"They" always say that in order to lose weight, it can't just be a diet. It's got to be a lifestyle change. I lived healthy for 3 years. I had one major life event and it was all blown to hell. 21 days to make a habit? Bullshit. 3 years didn't make a habit.
I moved to FL in December of 2012. Since that time, I have gained 45 lbs. It's absurd and ridiculous but there it is. In AZ, I was working out 5 days a week and enjoying it. I was eating small portions and pretty healthy food, drinking only on special occasion. Here, I am sedentary, diet is horrendous and portions are huge. One seemingly small difference, change in locale, totally screwed with my psyche.
When I moved here, I was worried about the kids, and moving away from their grandparents and school and people they've known their entire lives. Would my husband like his new job? Would I like working from home and not knowing anyone? Turns out the kids are more resilient than I am.

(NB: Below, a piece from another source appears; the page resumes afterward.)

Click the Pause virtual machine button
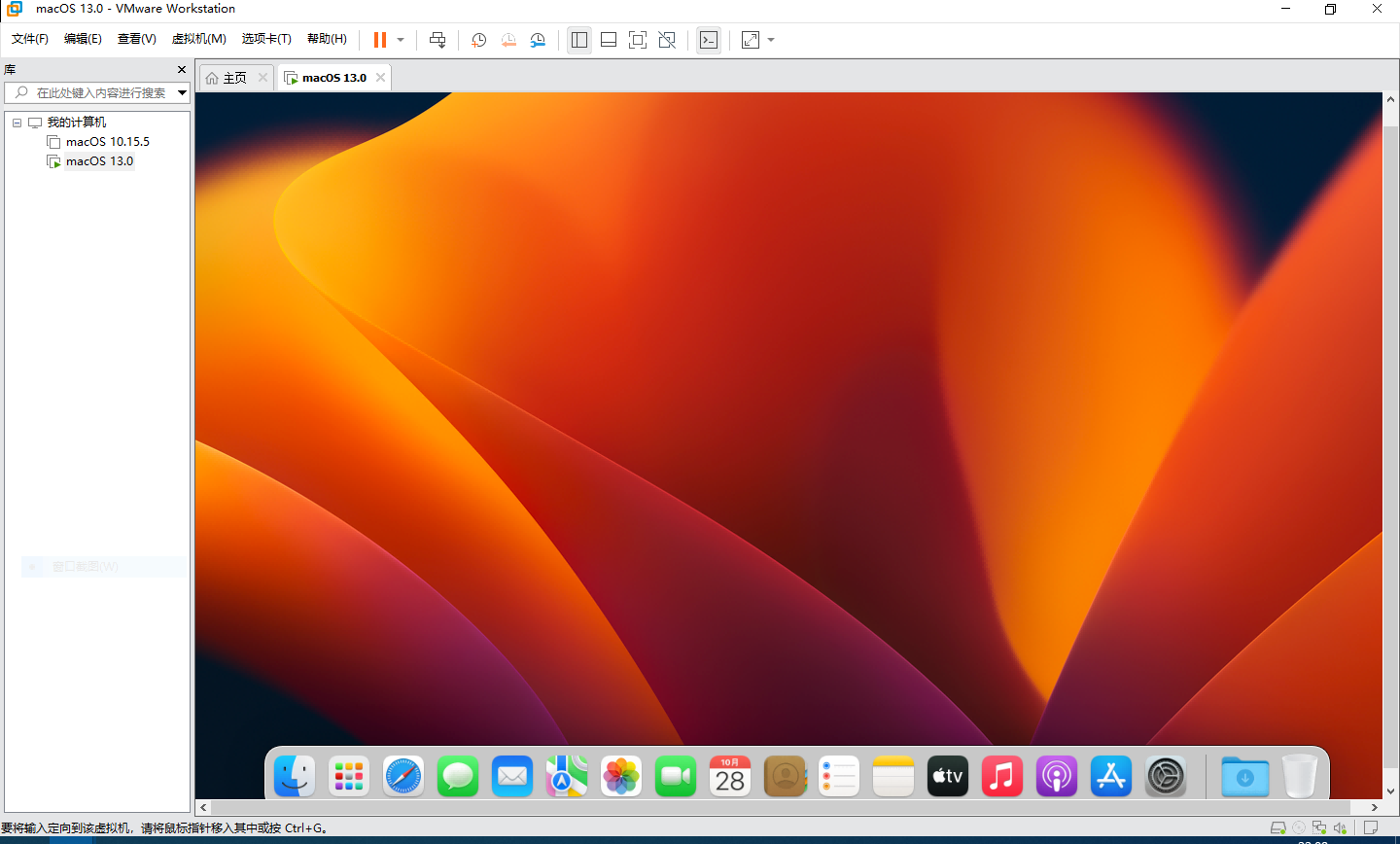 click(x=379, y=40)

I am an introvert. I am not that outgoing and will rarely introduce myself to a stranger. I cannot stand the PTO groups or "Mommy" groups. They are mostly stay-at-home moms who judge me for putting my children in daycare when they turned 2. So I suppose when I moved here...I focused on everyone around me and didn't make myself a priority, unlike when I was hitting the gym so often. I made time for everything else except keeping with the one routine I really needed to.

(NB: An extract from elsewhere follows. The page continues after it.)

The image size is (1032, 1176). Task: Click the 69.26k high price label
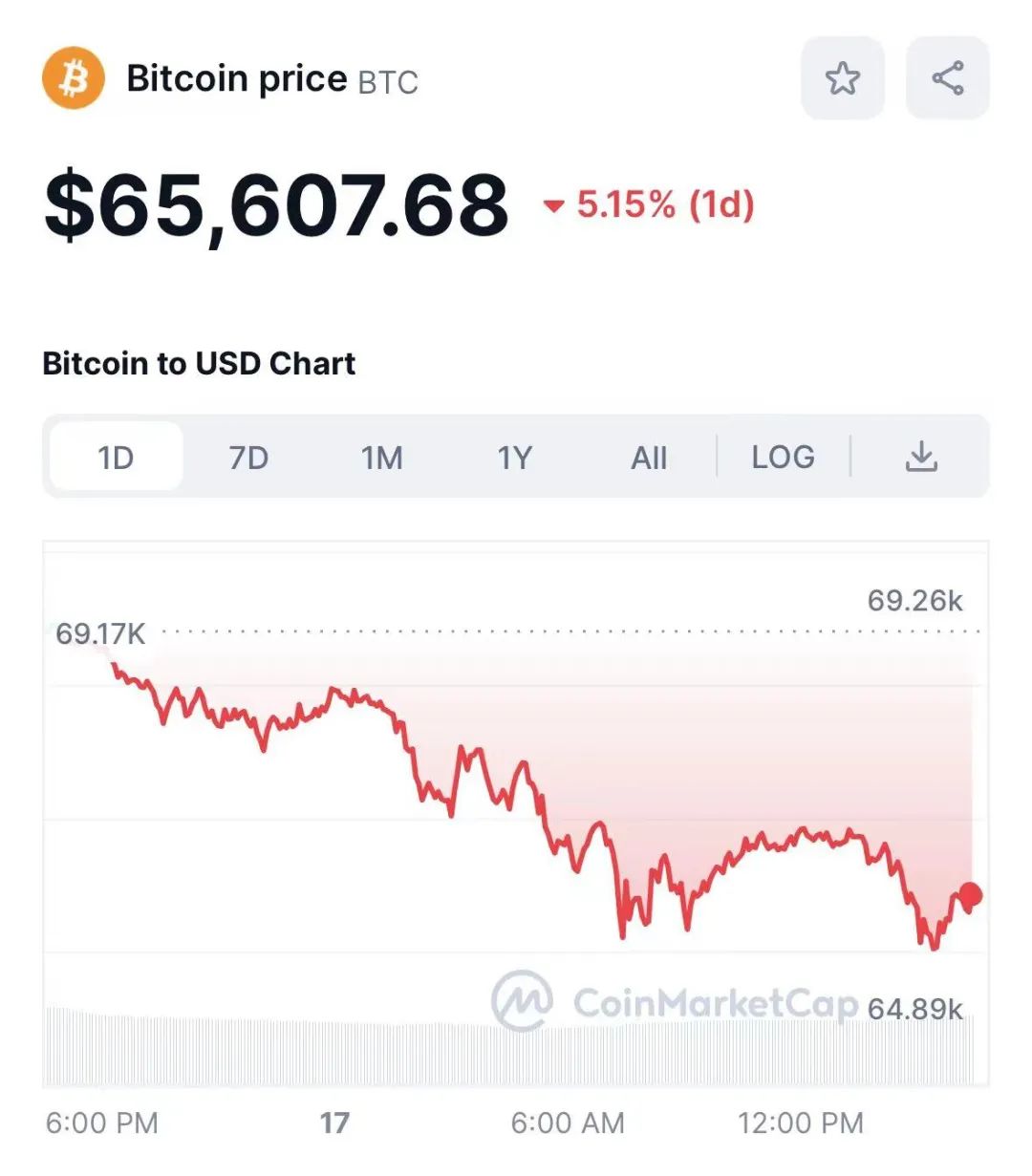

Excuses? I've got plenty. I could blame all kinds of things, but I won't. Apparently... I opted for a lifestyle change back to the life of a fattie when I moved to FL. Well...no more.
Eating has been better this week. Fresh veggies and lean proteins. Limited sugar (less than tsp in my coffee just to take the edge off). I fell off the wagon a little bit yesterday as I was stress eating. I am back at it today. What I need to understand is that I cannot let perfection get in the way of really good. So yesterday wasn't perfection, OK. No reason to blow today.
We bought a house yesterday! Our first home purchase was in 2007 and was a nightmare. We foreclosed and our confidence was shot. We finally felt ready to try again and we got a house we love that's affordable even if Hubby or I lose our jobs. Now we're talking. We've got some work to do. Pressure washer is over there now. An A/C guy (A/C needs to be replaced) and the garage door guy is coming over today. Everything is moving in the right direction.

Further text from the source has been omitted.